Under the Grass
William T. Vollmann

   
   

Hanover, New Hampshire, U.S.A. (1968)

Your little skull’s a light-globe to help my shadow lead me as you did when I was your brother, older than you but small like you, afraid of the toilet’s cool skull-gape at night. You always held my hand. Now please take me down the slippery dark path, down between the crowds of palms to the lava-walled, frond-curtained river of broad and rapid water-falls. Until now I’ve scrubbed at the stain of your face on my brain’s floor, your sky, your headstone—I never wanted you to come back!
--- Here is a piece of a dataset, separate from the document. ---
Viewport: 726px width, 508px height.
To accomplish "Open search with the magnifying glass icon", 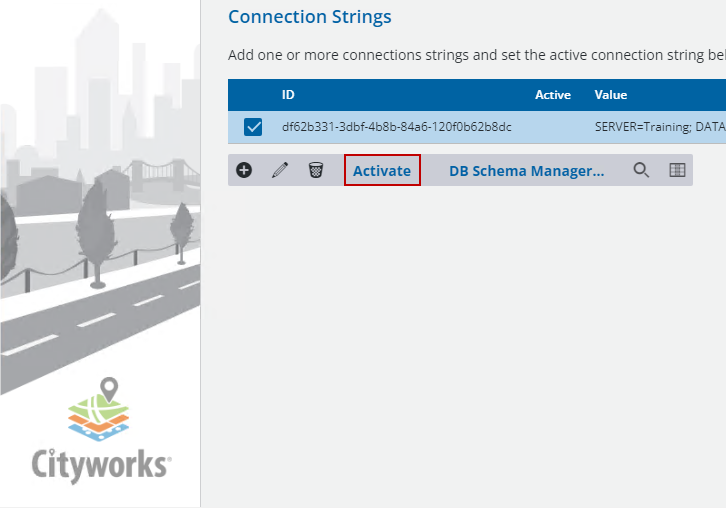I will [642, 170].
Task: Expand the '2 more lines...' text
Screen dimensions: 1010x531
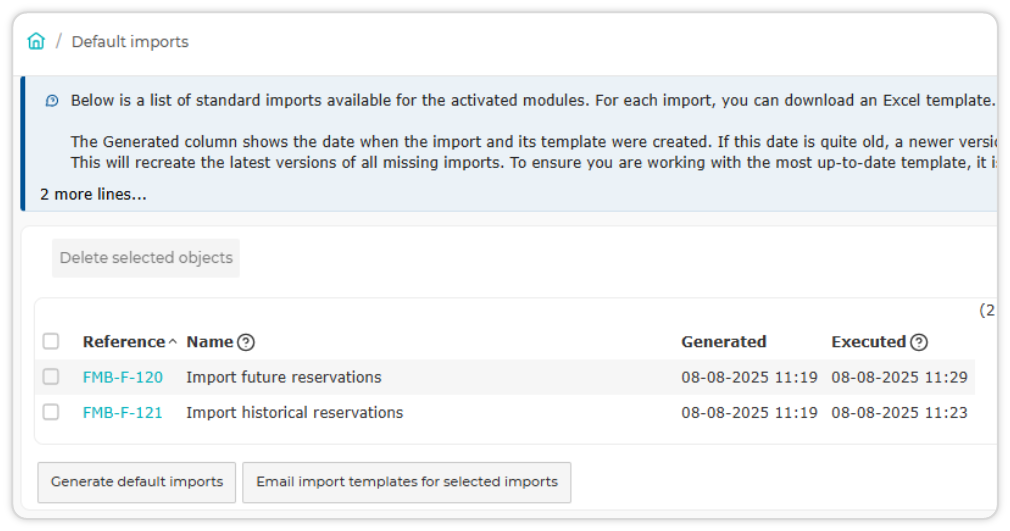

But whenever you did (your ghost some ignored dog to raise itself hopefully at every word), I convinced myself that you loved me most, because when I thought of you I thought of you alone. Can’t you understand that I’m afraid of you? (You’re only caput mortuum.) Now take me to you.

(Thus my briefless brevet, blotted, illegally disquisitive, which must be sealed with a crimson spider.)
Under your moldy stone, you radicate where the lava’s tapes-tried with mossy crotches, ferns, leaves (dark and pale) so sub-divided into heart-leaflets as to baffle my eyes. Within all this fineness, almost as fine as the humid air, I find something finer still, a spiderweb on whose lattices hangs a huge yellow-bodied spider, vertical, legs wide and strong, waiting. Closing my screams with phosphorite consolations of words that hiss out like hollow jets of flame, I uncrumble your chamber’s riddled copper to reach you lying in the black dirt’s guts. I sweep back your hair, breach your skullhelm in the muggish air. From behind your hinges and bismite yellow pivots the crimson spider scuttles out. He rushes on his sister with a bravery as bitter as camphor, determined to gnaw her as 1 once effaced you with my exclusionary conceit. But the golden one snaps him up. His legs fibrillate. A single crimson droplet tumbles from strand to strand, is drunk by my warrant now validated.

They told me to take care because you were littler, but I forgot. Brawny ropes of water captured you. The fishes asked to drink your gurgling breaths. The mud asked to kiss your eyes. The sand asked to fill your mouth. The weeds asked to sprout inside your ears. Outside the night skull, a tunnel of blue light led you to India. Inside the night skull, your blood became cold brown water.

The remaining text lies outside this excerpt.